Return the entries below precisely, omitting nothing.

Available data:
- Opening Delimiter -

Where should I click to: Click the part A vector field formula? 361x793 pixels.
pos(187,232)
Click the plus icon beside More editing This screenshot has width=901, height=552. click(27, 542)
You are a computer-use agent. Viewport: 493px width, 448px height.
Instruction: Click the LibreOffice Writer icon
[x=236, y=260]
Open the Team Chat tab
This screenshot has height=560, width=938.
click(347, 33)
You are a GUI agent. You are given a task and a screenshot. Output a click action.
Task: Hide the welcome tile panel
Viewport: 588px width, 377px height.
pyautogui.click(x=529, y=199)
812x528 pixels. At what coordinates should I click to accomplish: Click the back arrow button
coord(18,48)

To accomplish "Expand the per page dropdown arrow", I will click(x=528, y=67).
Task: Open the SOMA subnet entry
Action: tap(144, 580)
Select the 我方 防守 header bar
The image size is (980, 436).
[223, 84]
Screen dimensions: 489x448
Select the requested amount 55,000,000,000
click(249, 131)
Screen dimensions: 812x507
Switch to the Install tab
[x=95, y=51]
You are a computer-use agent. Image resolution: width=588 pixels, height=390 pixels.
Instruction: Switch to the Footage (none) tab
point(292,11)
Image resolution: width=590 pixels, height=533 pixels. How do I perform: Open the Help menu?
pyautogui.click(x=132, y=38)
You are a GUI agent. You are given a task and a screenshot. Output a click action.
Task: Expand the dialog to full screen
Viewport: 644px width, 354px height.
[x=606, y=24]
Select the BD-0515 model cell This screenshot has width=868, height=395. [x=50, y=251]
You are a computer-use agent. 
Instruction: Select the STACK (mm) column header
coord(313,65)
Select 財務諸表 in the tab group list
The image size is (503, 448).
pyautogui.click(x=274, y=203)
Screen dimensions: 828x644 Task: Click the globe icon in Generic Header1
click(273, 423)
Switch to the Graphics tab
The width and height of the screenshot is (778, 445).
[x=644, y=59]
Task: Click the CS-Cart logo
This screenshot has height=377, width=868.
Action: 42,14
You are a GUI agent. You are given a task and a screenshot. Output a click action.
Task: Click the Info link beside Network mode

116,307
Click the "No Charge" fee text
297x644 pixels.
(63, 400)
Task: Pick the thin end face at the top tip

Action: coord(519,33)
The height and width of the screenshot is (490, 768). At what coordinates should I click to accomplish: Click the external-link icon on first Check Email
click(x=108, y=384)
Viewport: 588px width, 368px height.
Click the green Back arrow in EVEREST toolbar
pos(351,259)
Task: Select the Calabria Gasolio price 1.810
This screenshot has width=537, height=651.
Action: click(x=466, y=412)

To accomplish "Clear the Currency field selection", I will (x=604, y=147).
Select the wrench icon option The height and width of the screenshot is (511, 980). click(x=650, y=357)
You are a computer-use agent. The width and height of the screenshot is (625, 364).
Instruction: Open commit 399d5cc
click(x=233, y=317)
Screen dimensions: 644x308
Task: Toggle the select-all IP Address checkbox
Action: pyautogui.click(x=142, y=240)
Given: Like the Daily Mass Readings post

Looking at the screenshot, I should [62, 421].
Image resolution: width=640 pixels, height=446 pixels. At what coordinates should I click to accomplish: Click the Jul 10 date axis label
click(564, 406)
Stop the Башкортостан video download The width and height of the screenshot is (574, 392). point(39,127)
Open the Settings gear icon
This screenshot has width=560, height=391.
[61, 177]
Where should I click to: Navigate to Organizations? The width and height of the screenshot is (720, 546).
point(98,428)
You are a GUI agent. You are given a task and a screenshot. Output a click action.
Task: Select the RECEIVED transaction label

- Closing Delimiter -

Result of this exercise:
Where should I click to: Click the part A vector field formula? 361x793 pixels.
pos(187,232)
Click the plus icon beside More editing This screenshot has width=901, height=552. click(27, 542)
You are a computer-use agent. Viewport: 493px width, 448px height.
Instruction: Click the LibreOffice Writer icon
[x=236, y=260]
Open the Team Chat tab
This screenshot has height=560, width=938.
click(347, 33)
You are a GUI agent. You are given a task and a screenshot. Output a click action.
Task: Hide the welcome tile panel
Viewport: 588px width, 377px height.
pyautogui.click(x=529, y=199)
812x528 pixels. At what coordinates should I click to accomplish: Click the back arrow button
coord(18,48)

To accomplish "Expand the per page dropdown arrow", I will click(x=528, y=67).
Task: Open the SOMA subnet entry
Action: tap(144, 580)
Select the 我方 防守 header bar
The image size is (980, 436).
[223, 84]
Screen dimensions: 489x448
Select the requested amount 55,000,000,000
click(249, 131)
Screen dimensions: 812x507
Switch to the Install tab
[x=95, y=51]
You are a computer-use agent. Image resolution: width=588 pixels, height=390 pixels.
Instruction: Switch to the Footage (none) tab
point(292,11)
Image resolution: width=590 pixels, height=533 pixels. How do I perform: Open the Help menu?
pyautogui.click(x=132, y=38)
You are a GUI agent. You are given a task and a screenshot. Output a click action.
Task: Expand the dialog to full screen
Viewport: 644px width, 354px height.
[x=606, y=24]
Select the BD-0515 model cell This screenshot has width=868, height=395. [x=50, y=251]
You are a computer-use agent. 
Instruction: Select the STACK (mm) column header
coord(313,65)
Select 財務諸表 in the tab group list
The image size is (503, 448).
pyautogui.click(x=274, y=203)
Screen dimensions: 828x644 Task: Click the globe icon in Generic Header1
click(273, 423)
Switch to the Graphics tab
The width and height of the screenshot is (778, 445).
[x=644, y=59]
Task: Click the CS-Cart logo
This screenshot has height=377, width=868.
Action: 42,14
You are a GUI agent. You are given a task and a screenshot. Output a click action.
Task: Click the Info link beside Network mode

116,307
Click the "No Charge" fee text
297x644 pixels.
(63, 400)
Task: Pick the thin end face at the top tip

Action: coord(519,33)
The height and width of the screenshot is (490, 768). At what coordinates should I click to accomplish: Click the external-link icon on first Check Email
click(x=108, y=384)
Viewport: 588px width, 368px height.
Click the green Back arrow in EVEREST toolbar
pos(351,259)
Task: Select the Calabria Gasolio price 1.810
This screenshot has width=537, height=651.
Action: click(x=466, y=412)

To accomplish "Clear the Currency field selection", I will (x=604, y=147).
Select the wrench icon option The height and width of the screenshot is (511, 980). click(x=650, y=357)
You are a computer-use agent. The width and height of the screenshot is (625, 364).
Instruction: Open commit 399d5cc
click(x=233, y=317)
Screen dimensions: 644x308
Task: Toggle the select-all IP Address checkbox
Action: pyautogui.click(x=142, y=240)
Given: Like the Daily Mass Readings post

Looking at the screenshot, I should [62, 421].
Image resolution: width=640 pixels, height=446 pixels. At what coordinates should I click to accomplish: Click the Jul 10 date axis label
click(564, 406)
Stop the Башкортостан video download The width and height of the screenshot is (574, 392). point(39,127)
Open the Settings gear icon
This screenshot has width=560, height=391.
[61, 177]
Where should I click to: Navigate to Organizations? The width and height of the screenshot is (720, 546).
point(98,428)
You are a GUI agent. You are given a task and a screenshot. Output a click action.
Task: Select the RECEIVED transaction label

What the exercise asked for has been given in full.